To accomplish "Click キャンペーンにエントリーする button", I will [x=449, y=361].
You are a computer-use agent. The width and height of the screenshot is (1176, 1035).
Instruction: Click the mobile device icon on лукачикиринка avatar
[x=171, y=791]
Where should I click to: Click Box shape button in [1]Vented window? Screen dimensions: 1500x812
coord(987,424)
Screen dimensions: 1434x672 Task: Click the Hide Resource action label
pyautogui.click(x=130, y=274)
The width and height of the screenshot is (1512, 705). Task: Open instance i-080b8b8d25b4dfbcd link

————

Aim of the exercise >> Each entry must appear in the reply exactly as written.

Answer box >>
To accomplish "Click キャンペーンにエントリーする button", I will [x=449, y=361].
You are a computer-use agent. The width and height of the screenshot is (1176, 1035).
Instruction: Click the mobile device icon on лукачикиринка avatar
[x=171, y=791]
Where should I click to: Click Box shape button in [1]Vented window? Screen dimensions: 1500x812
coord(987,424)
Screen dimensions: 1434x672 Task: Click the Hide Resource action label
pyautogui.click(x=130, y=274)
The width and height of the screenshot is (1512, 705). Task: Open instance i-080b8b8d25b4dfbcd link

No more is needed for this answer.